Mais Mahmoud al-Aloul, vice-président du parti Fatah du président Abbas, a affirmé mercredi à l’AFP que les détails seraient finalisés prochainement, assurant que « depuis hier soir, tous les contacts avec les Israéliens, notamment sur des questions sécuritaires, ont cessé ».

D’après des analystes, la fin de la coopération sécuritaire pourrait menacer le calme relatif en Cisjordanie, où vivent 2,7 millions de Palestiniens et plus de 450.000 Israéliens, qui habitent dans des colonies jugées illégales par le droit international.

Pour Tareq Baconi, de l’International Crisis Group (ICG), la coopération « ne peut être démantelée du jour au lendemain ».

Israël contrôle tous les points d’entrée de la Cisjordanie et une coordination avec l’Etat hébreu est nécessaire même lorsque M. Abbas doit se déplacer entre Ramallah et toute autre ville palestinienne.

« Il n’y aurait pas seulement un impact sur la liberté de mouvement (des Palestiniens) mais sur tout, même sur l’approvisionnement en nourriture », dit M. Baconi, arguant que M. Abbas tente d’augmenter la pression sur Israël pour qu’il modère son projet. Si, bien sûr, projet il y a…

Les déclarations de Mahmoud Abbas interviennent juste après l’entrée en fonction d’un nouveau gouvernement « d’union » en Israël entre le Premier ministre Benjamin Netanyahu et son ex-rival Benny Gantz.

Or le gouvernement israélien doit se prononcer à partir du 1er juillet sur sa stratégie pour traduire dans les faits le plan du président américain Donald Trump.

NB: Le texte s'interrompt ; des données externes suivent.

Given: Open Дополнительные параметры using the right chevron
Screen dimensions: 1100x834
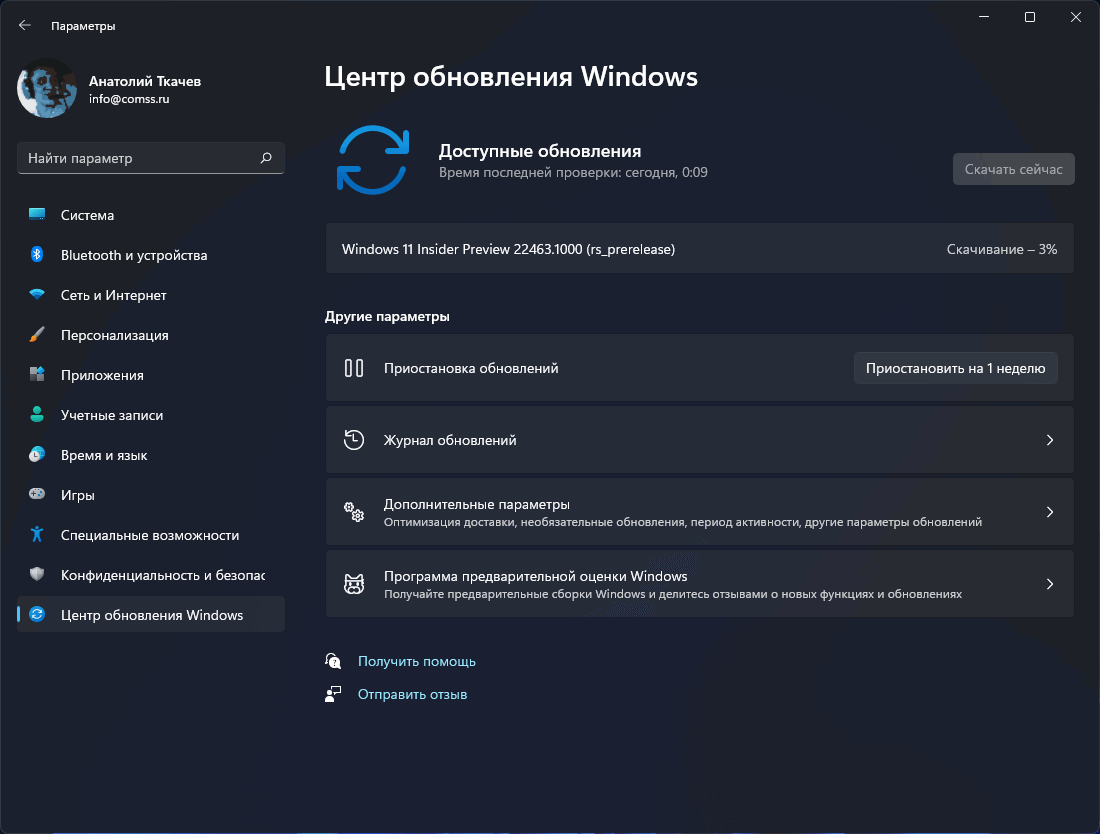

Joe Biden, candidat démocrate à la présidentielle américaine de novembre, a marqué mardi son opposition au projet d’annexion, estimant qu’il sapait tout espoir de paix, quand l’Union européenne (UE) a rappelé à l’Etat hébreu la nécessité de respecter le droit international.

Le roi Abdallah II de Jordanie, seul pays arabe avec l’Egypte à avoir signé des accords de paix avec l’Etat hébreu, a prévenu d’un « conflit majeur » avec son royaume en cas d’annexion.

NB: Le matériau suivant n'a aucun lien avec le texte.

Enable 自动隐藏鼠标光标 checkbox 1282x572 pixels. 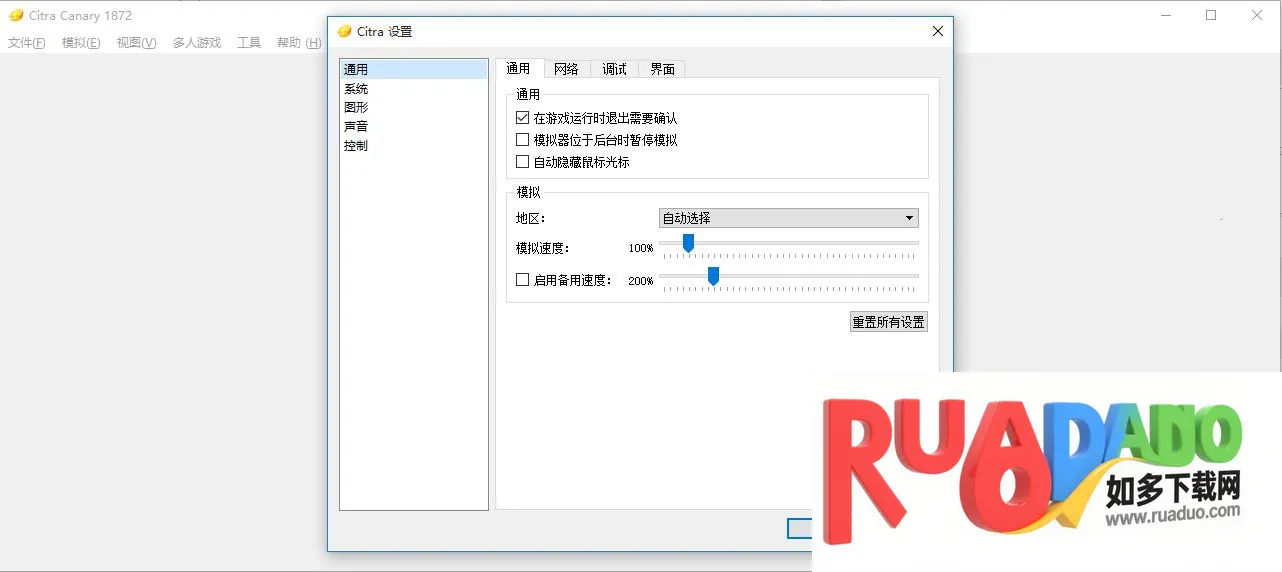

Selon Oded Eran, ancien ambassadeur israélien en Jordanie, l’Etat hébreu craint de mettre en danger ses relations avec le royaume hachémite, son voisin.

Dans ce contexte, l’émissaire de l’ONU pour le Proche-Orient, Nickolay Mladenov, a exhorté mercredi Israël à « abandonner ses menaces d’annexions » et les dirigeants palestiniens à « reprendre des discussions avec tous les membres du Quartette » (Etats-Unis, Russie, Union européenne et ONU).

Et l’ambassadrice américaine à l’ONU, Kelly Craft, a souligné de son côté qu’une solution ne pouvait passer que par une réunion des deux parties, Palestiniens et Israéliens, à une même « table » de négociations.

Et si le Premier ministre Benjamin Netanyahu a estimé qu’il « était temps » de passer à l’annexion, son nouveau partenaire et ministre de la Défense Benny Gantz est plus réticent et pourrait, d’après M. Eran, freiner le projet.

Pour Yossi Beilin, l’un des architectes israéliens des accords d’Oslo signés avec les Palestiniens, les critiques croissantes suscitées par le projet d’annexion auront « un impact sur le gouvernement israélien ».

« Cela va au moins accentuer les débats internes » entre les camps de MM. Netanyahu et Gantz, affirme-t-il.